Task brief: From the first line through the one containing "Task: Show help for Submit Button CSS Class", restate the listing word for word, and give no other lines.

Extracted information:
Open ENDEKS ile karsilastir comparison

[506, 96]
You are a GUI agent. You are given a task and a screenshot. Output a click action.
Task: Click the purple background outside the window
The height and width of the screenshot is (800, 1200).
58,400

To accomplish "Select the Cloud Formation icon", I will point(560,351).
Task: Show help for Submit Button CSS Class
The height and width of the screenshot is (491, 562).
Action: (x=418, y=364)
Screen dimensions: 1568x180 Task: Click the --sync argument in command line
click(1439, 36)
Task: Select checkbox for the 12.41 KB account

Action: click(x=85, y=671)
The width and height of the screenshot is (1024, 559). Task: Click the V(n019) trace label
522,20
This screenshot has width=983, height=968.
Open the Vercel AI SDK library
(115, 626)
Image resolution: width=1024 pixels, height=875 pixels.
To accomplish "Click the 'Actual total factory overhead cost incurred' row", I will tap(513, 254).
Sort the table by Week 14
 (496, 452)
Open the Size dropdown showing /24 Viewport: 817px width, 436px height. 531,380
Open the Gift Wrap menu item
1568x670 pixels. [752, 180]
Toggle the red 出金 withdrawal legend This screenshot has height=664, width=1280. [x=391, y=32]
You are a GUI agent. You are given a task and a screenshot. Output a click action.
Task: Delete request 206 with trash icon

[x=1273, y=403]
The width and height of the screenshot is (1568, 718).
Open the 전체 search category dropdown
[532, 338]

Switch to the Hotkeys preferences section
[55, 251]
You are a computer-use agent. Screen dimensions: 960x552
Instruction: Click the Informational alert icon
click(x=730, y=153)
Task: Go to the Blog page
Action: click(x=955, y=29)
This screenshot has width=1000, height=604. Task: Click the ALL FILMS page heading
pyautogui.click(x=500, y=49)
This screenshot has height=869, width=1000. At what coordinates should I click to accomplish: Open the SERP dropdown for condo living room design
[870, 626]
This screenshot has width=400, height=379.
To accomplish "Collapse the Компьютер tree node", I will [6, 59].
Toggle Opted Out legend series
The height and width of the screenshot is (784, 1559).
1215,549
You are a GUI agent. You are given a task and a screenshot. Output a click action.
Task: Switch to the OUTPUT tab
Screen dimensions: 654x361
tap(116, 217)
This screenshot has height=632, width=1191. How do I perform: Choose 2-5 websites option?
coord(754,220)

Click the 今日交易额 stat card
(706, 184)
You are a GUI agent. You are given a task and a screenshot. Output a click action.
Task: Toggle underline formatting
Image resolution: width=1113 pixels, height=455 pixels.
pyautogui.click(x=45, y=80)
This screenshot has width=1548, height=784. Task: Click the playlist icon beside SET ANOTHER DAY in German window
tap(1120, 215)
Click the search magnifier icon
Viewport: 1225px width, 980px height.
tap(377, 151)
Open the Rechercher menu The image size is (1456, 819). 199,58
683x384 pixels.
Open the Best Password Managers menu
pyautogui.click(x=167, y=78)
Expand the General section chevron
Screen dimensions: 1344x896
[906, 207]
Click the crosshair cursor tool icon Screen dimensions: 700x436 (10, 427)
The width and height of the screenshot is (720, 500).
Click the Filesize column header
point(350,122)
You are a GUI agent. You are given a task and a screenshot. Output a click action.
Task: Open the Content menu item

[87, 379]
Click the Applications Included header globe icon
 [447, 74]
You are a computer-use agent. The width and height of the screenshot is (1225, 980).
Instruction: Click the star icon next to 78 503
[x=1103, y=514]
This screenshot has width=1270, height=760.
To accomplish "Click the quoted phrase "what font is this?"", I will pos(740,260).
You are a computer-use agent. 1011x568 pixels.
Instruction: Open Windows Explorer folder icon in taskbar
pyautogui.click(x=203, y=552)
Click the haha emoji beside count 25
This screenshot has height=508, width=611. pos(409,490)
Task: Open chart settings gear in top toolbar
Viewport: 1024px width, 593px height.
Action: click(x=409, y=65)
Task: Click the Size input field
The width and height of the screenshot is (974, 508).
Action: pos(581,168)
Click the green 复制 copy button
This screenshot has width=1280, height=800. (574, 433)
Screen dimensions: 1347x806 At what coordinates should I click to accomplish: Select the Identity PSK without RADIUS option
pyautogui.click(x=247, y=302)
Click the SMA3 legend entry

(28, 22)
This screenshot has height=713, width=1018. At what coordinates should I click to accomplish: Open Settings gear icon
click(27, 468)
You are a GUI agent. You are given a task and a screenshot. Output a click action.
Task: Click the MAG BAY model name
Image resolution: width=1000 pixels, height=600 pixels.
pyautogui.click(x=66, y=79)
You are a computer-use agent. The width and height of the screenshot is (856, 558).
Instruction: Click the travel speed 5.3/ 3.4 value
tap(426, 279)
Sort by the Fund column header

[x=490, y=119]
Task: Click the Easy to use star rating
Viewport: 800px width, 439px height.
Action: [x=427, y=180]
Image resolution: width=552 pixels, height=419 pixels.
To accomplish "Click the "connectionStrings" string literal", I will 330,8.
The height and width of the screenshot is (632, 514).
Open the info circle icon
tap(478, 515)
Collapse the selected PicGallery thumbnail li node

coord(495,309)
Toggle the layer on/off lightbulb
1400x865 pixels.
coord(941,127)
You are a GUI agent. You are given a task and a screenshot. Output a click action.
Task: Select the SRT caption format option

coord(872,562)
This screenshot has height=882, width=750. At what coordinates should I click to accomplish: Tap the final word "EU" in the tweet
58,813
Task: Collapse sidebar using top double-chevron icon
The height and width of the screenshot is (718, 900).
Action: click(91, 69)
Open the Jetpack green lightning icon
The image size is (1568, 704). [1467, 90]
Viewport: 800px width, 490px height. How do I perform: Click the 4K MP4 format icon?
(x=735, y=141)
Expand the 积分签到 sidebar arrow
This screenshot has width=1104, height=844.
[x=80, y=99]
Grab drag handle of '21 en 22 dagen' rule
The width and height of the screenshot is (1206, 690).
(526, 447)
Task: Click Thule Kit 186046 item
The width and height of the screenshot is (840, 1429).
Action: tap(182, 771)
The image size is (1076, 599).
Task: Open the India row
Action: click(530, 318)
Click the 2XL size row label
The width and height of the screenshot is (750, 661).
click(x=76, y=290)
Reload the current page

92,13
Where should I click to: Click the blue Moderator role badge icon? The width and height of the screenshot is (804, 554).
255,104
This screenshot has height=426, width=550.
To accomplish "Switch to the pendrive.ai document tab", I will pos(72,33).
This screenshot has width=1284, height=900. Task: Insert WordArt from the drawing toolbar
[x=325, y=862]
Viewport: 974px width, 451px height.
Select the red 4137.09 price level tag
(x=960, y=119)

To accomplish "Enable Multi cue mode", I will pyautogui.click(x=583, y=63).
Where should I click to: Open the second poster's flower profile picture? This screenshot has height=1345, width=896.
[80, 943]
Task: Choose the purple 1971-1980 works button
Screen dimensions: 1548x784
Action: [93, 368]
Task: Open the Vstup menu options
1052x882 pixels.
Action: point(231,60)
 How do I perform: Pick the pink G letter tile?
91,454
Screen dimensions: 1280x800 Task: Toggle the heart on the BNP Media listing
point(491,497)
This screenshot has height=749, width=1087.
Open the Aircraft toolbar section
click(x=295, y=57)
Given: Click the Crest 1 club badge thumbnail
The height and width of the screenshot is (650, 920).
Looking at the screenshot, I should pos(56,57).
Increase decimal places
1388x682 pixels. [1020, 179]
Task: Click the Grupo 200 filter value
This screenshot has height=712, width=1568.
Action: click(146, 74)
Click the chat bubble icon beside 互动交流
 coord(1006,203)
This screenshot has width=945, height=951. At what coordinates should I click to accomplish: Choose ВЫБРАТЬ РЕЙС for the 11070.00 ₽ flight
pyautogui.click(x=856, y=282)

Answer box:
Open ENDEKS ile karsilastir comparison

[506, 96]
You are a GUI agent. You are given a task and a screenshot. Output a click action.
Task: Click the purple background outside the window
The height and width of the screenshot is (800, 1200).
58,400

To accomplish "Select the Cloud Formation icon", I will point(560,351).
Task: Show help for Submit Button CSS Class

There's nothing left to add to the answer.